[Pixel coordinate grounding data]
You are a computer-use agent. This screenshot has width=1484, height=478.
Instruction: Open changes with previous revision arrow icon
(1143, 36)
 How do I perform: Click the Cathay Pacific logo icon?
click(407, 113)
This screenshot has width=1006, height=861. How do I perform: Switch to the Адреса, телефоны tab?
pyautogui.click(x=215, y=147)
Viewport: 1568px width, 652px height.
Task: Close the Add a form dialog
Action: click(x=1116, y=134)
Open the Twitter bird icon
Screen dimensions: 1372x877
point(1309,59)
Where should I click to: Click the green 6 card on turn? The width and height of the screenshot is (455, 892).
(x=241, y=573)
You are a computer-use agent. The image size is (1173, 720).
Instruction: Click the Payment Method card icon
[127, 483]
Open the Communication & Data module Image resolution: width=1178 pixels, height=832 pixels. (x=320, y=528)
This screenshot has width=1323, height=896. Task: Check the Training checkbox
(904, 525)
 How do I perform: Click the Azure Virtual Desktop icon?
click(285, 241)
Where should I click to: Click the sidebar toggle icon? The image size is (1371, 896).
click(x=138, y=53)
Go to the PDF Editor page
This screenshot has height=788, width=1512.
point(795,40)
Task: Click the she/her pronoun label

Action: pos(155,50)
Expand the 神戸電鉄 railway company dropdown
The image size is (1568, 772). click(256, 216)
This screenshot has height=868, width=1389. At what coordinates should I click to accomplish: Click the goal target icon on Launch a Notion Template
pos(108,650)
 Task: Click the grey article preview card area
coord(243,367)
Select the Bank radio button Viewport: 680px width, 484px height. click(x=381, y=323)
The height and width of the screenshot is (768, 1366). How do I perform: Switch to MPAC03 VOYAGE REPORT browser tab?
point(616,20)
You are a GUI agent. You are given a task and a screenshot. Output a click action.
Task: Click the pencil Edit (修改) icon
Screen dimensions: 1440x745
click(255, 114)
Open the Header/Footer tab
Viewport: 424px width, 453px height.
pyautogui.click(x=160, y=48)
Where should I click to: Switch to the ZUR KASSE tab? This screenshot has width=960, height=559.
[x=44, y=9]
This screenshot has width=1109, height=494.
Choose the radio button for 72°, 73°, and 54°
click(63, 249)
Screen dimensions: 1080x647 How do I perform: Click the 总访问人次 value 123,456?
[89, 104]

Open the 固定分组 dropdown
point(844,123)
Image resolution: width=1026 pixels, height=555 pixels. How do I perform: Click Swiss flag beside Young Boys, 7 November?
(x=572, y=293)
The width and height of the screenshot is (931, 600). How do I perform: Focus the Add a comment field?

WHAT YOU SHOULD DO:
What you give back should be only the lines of the records above, starting at the line with "Select the Bank" and ending at the line with "Task: Click the pencil Edit (修改) icon", restated word for word.

ANSWER TO THIS EXERCISE:
Select the Bank radio button Viewport: 680px width, 484px height. click(x=381, y=323)
The height and width of the screenshot is (768, 1366). How do I perform: Switch to MPAC03 VOYAGE REPORT browser tab?
point(616,20)
You are a GUI agent. You are given a task and a screenshot. Output a click action.
Task: Click the pencil Edit (修改) icon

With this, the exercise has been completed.